Really, anybody's starter set will come with everything you need to get started, with the possible exception of contol units for reversing sections of track. That is not an issue. You will also need one decoder for each locomotive you intend to run, but these can be from any company, not just the one that makes the DCC set. The only "gotcha" here is that I knew one guy who bought "accessory" decoders because they were cheaper. You need mobile decoders (accessory decoders will be clearly identified;if it doesn't say, it's a mobile one).

The number of trains you can run simultaneously depends on two things. First, as Don said, there's the amperage issue. Second is your ability to keep track of them all and switch back and forth to give commands. Most sets are limited by two other things -- the numbr of memory slots available to remember locomotive details (sounds like that's what the 150 is) and the number of controllers that can be used simultaneously. Since each controller must have a unique address, most sets are limited to 99 (not that I've ever heard of someone getting anywhere close to that in practice -- maybe on a big club layout where everone brings their own controller).
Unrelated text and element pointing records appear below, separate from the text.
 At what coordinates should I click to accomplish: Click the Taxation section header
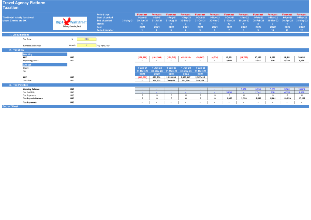coord(156,50)

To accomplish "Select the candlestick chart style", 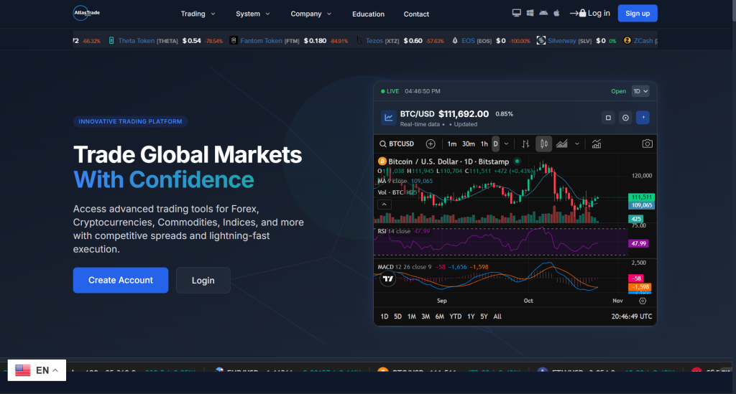I will (544, 144).
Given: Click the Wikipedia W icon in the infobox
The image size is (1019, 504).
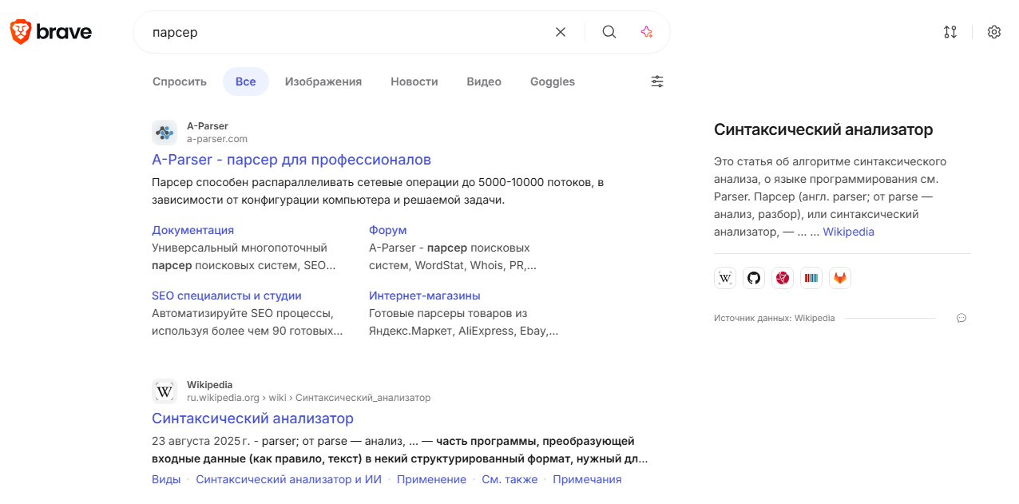Looking at the screenshot, I should [725, 278].
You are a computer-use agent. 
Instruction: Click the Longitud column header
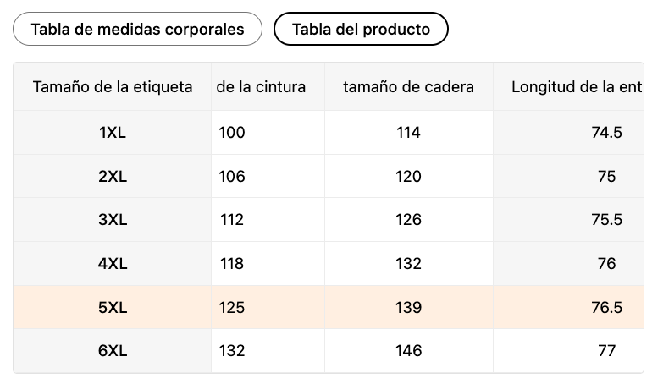577,86
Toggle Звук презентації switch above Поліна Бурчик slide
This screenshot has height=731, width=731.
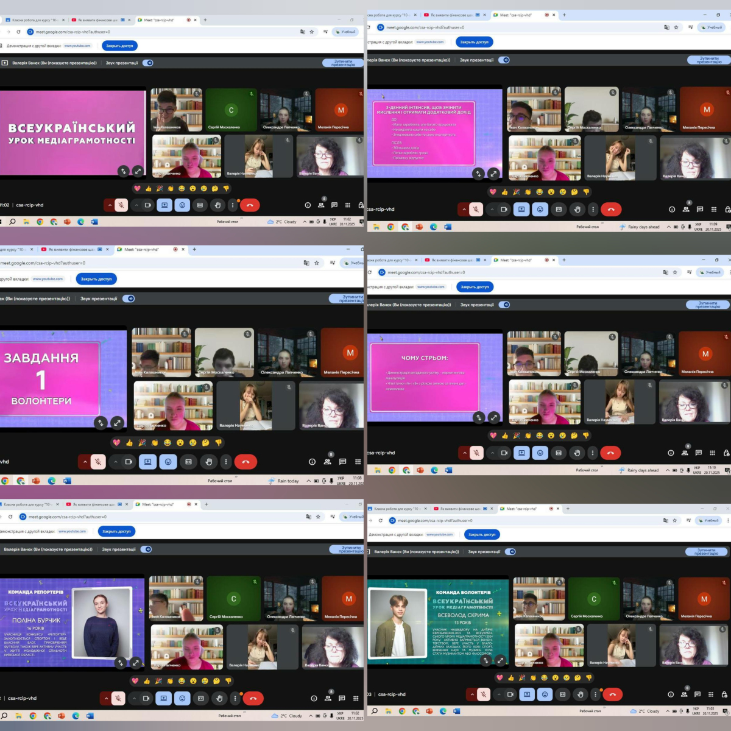pos(146,549)
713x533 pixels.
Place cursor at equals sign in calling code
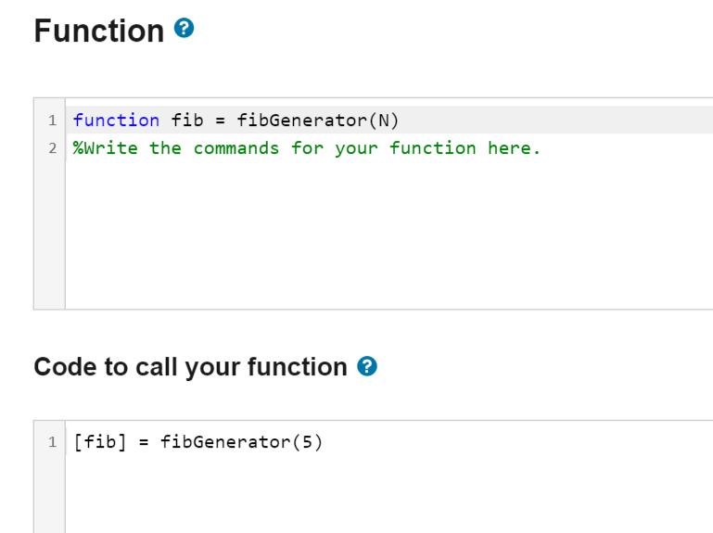144,442
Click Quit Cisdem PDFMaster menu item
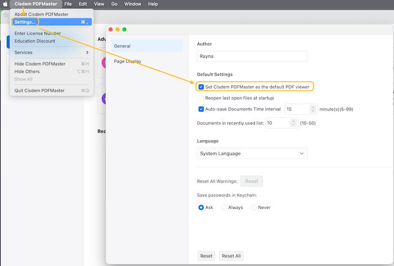 coord(39,90)
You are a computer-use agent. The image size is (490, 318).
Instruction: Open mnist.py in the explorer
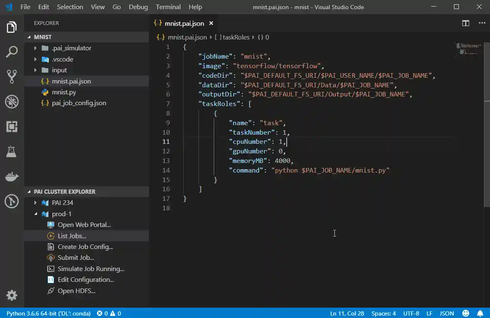(64, 92)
Personally, I find DCC so much better that I can't see why anyone would hesitate.


----------



## Cycleops (Dec 6, 2014)

Another vote here for NCE. I have the basic Powercab and for the money it can't be beaten, plus it's very intuative to program. Can be infinitely expanded as well. You will need the smallest possible decoders for NG, installing sound might be challenging but not impossible. I have found that since using DCC the sound really makes the whole layout come to life.


----------



## DavefromMD (Jul 25, 2013)

See my thread on my experience in converting from DC to DCC in this forum titled:

Converted from DC to DCC - My Experience from Nov 17.

http://www.modeltrainforum.com/showthread.php?t=25591


----------



## tr1 (Mar 9, 2013)

*dc conversion to DCC.*

There is yet another place that helps guide you through the technical aspects of DCC.
Mark Gurries DCC web site. I believe also he's an NCE person. Regard's,tr1


----------